Plus one of his key cultural roles is as a kind of a shaman-like healer. He is a healer of mental illness and of people thought to be possessed — which is an apt metaphor for addiction.

Again, this all suggests why he is so appropriate for the subject of this novel.

Q: “In Hanuman’s Hands” has been described as a Hindu take on 12-step programs. How does Hanuman’s presence in such a novel complicate that nearly century-old tradition?

A: I don’t know that much about the 12 steps, but I do know that the spiritual component is very crucial. That you have to recognize that you need a higher power to help you.

Q: The first step is to admit you are “powerless” over addiction and that your life has become “unmanageable.” The second step is to believe that “a power greater than ourselves could restore us to sanity.”

A: That’s one of the things that intrigued me about the book — the use of a Hindu image pool or mythology for this narrative about a recovery program. And why not? It’s very appropriate, and there are times in the book where I think it works very well for the narrator. And in those times, having a little bit of knowledge of the “Ramayana” does enhance the reader’s appreciation for the character.

Q: Do think some knowledge of the “Ramayana” is necessary to enjoy the book?

A: Not really. But it does help you appreciate how Cheeni is experimenting with, meditating on, musing about, creatively retelling — and sometimes even warping — the “Ramayana” story.

Q: Where there any passages that were particularly surprising to you?

A: There are a couple of passages where he depicts Rama as a junkie. Those might be very disturbing to some American Hindus. So disturbing, in fact, that I’m interested to see how all this will play out in the public reception of the book. There are people out there who are just looking to be offended.
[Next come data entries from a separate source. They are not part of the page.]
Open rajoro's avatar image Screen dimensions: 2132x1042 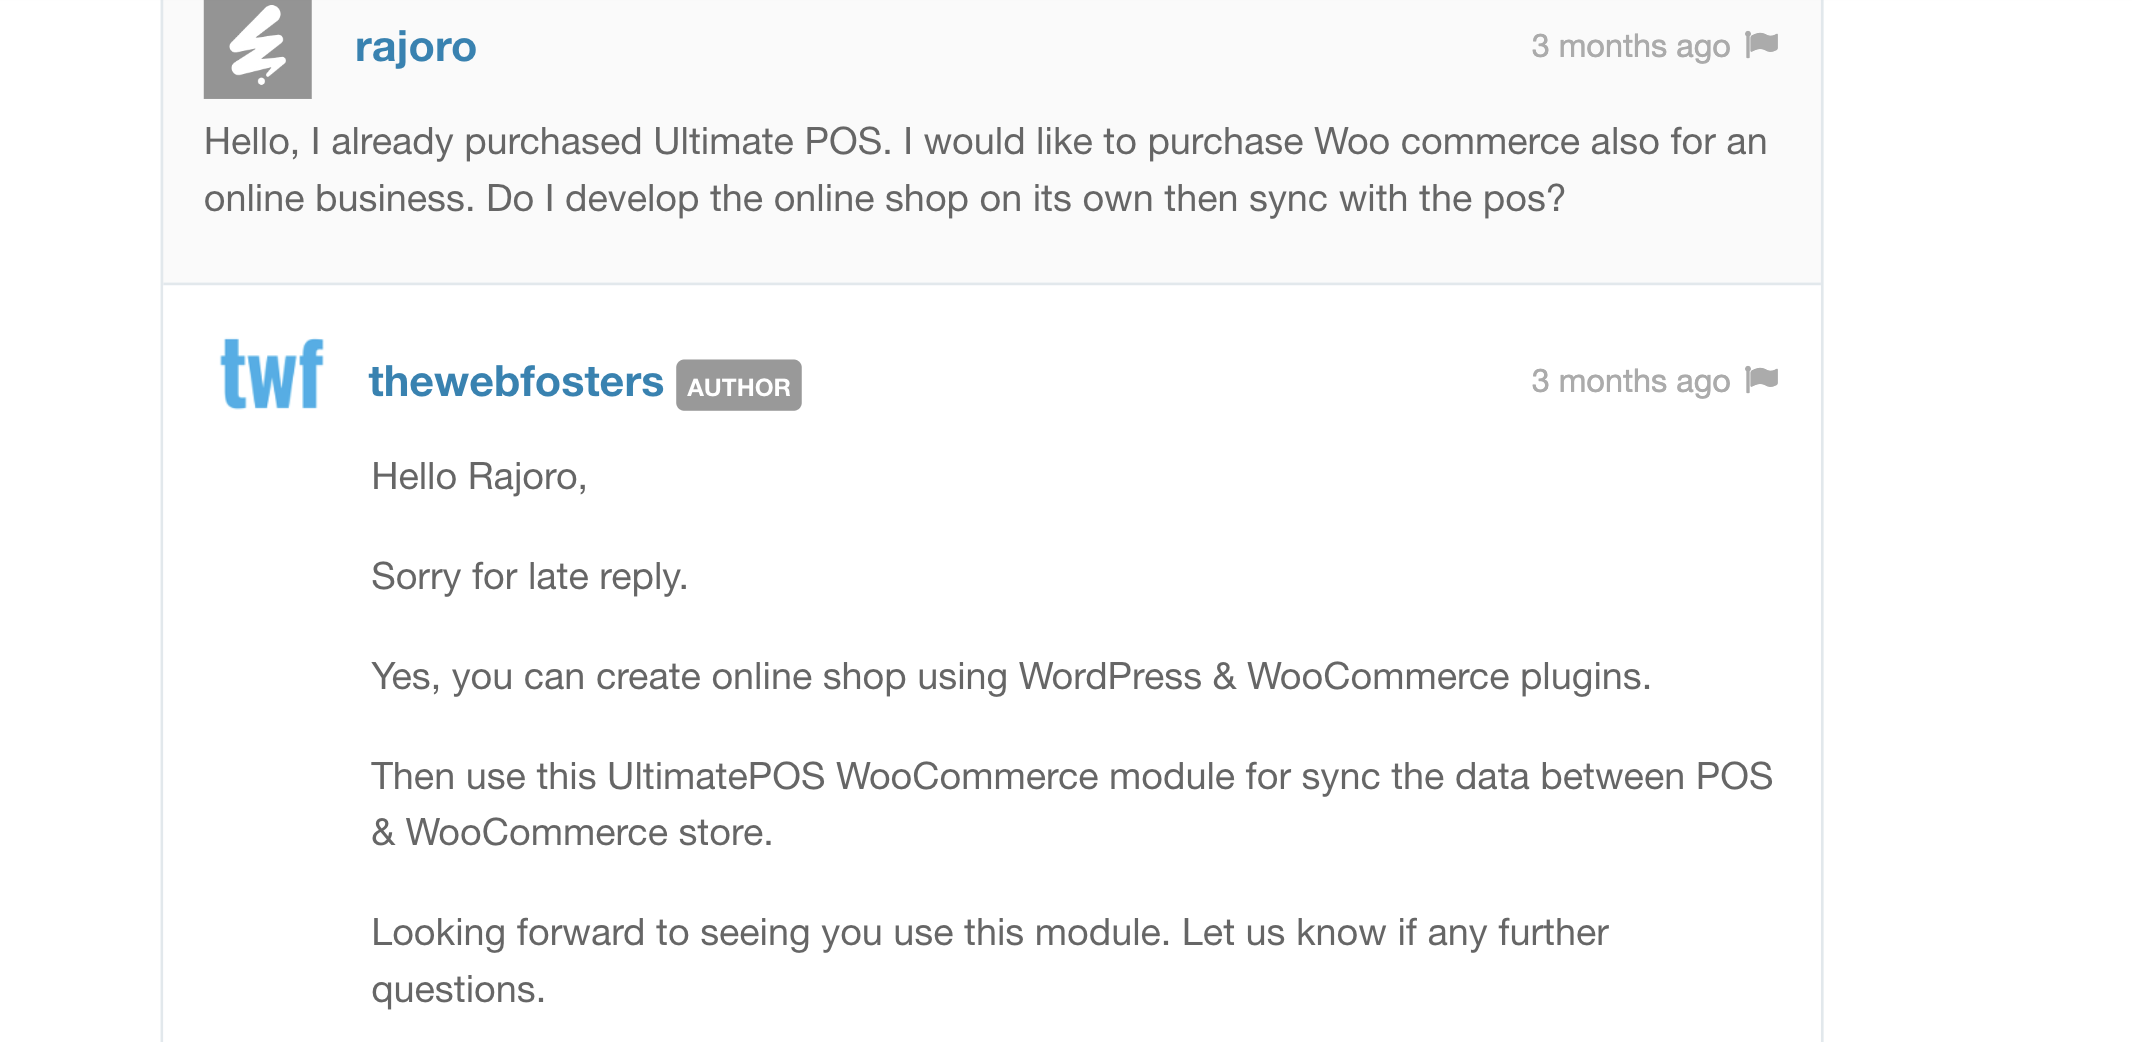click(258, 49)

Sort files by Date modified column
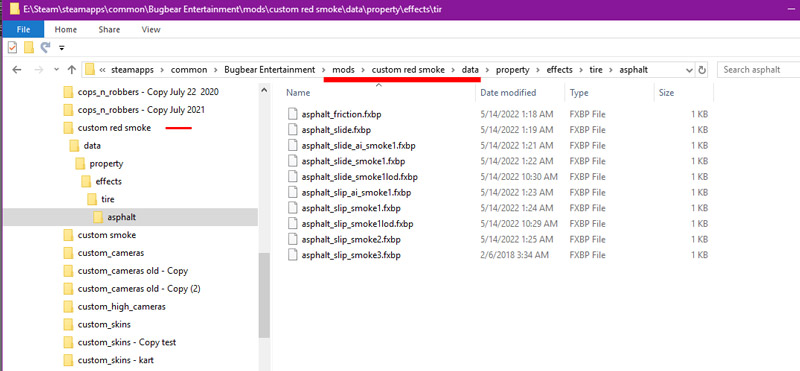(x=508, y=93)
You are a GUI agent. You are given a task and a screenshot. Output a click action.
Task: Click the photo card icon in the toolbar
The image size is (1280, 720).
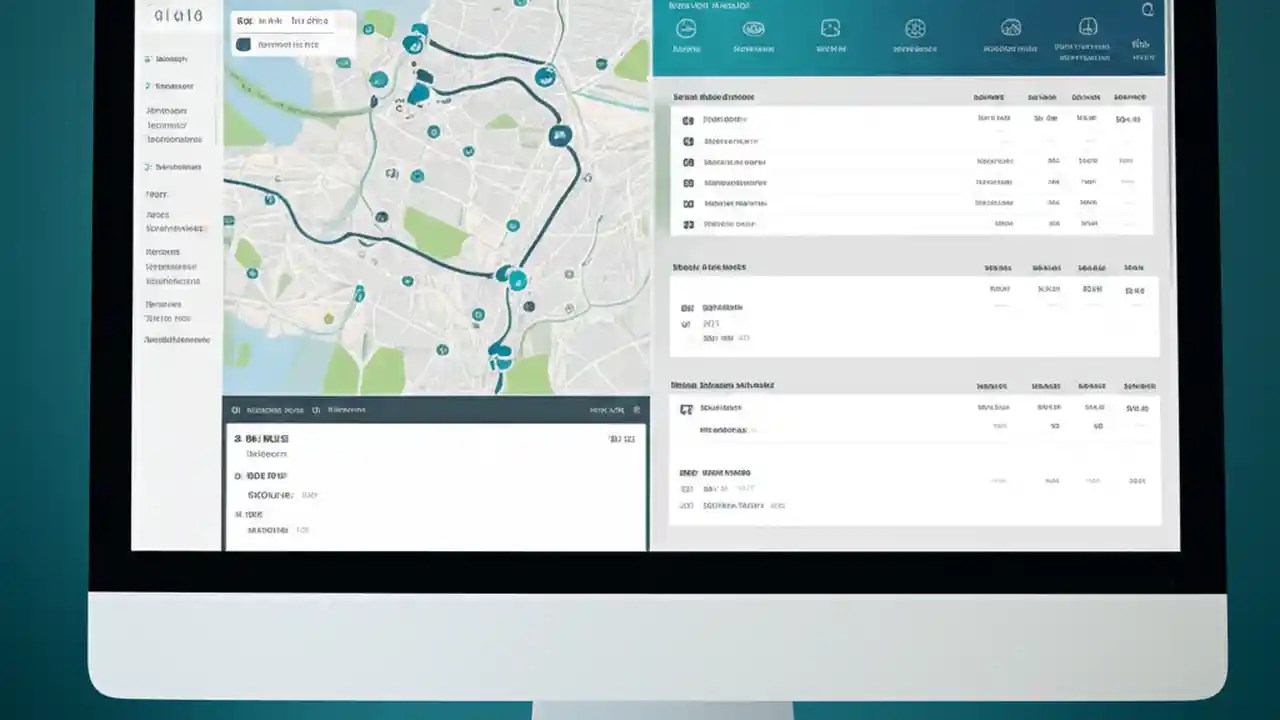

By saying that, I’m not trying to single out the Hindu Right. I remember well how “The Last Temptation of Christ” was pulled out of theaters in Iowa after a lot of protests from the Christian Right.

Q: Did those particular passages offend you?

A: They shocked me, but they are part of the license that I am willing to give him as a storyteller.

Q: You occasionally teach a class titled, “’Ramayana’ as Literature, Performance and Ideology.” Will you be adding this novel to the class next time you teach it?

A: That class looks at the whole scope and breadth of the “Ramayana” storytelling tradition — in which there is a great deal of freedom to retell the story. There’s an old phrase, “The 300 Ramayanas," and there is about that many major literary retellings of the story in all of the languages on the Indian subcontinent.

It’s very interesting that, prior to modern times, there was almost no translation of the oldest “Ramayana,” which is in Sanskrit. From a Western perspective, of course, you might think that the oldest “Ramayana” is the real or authentic “Ramayana,” and that everyone else is translating it. But that’s not the case.

And it’s not that people didn’t know about it or respect it. It’s just that they wanted to retell the story in their own way. There’s a real preference for retelling the story in such a way that every language and every group can make it their own.

Q: And that’s what you see Cheeni Rao doing?

A: That’s what he’s doing. And in that sense, his book is very much in the tradition. I would consider using “In Hanuman’s Hands” at the end of the course — after we look at the modern televisions series, movies and even anime cartoons. But I usually like to end the course on a more upbeat note than this novel provides.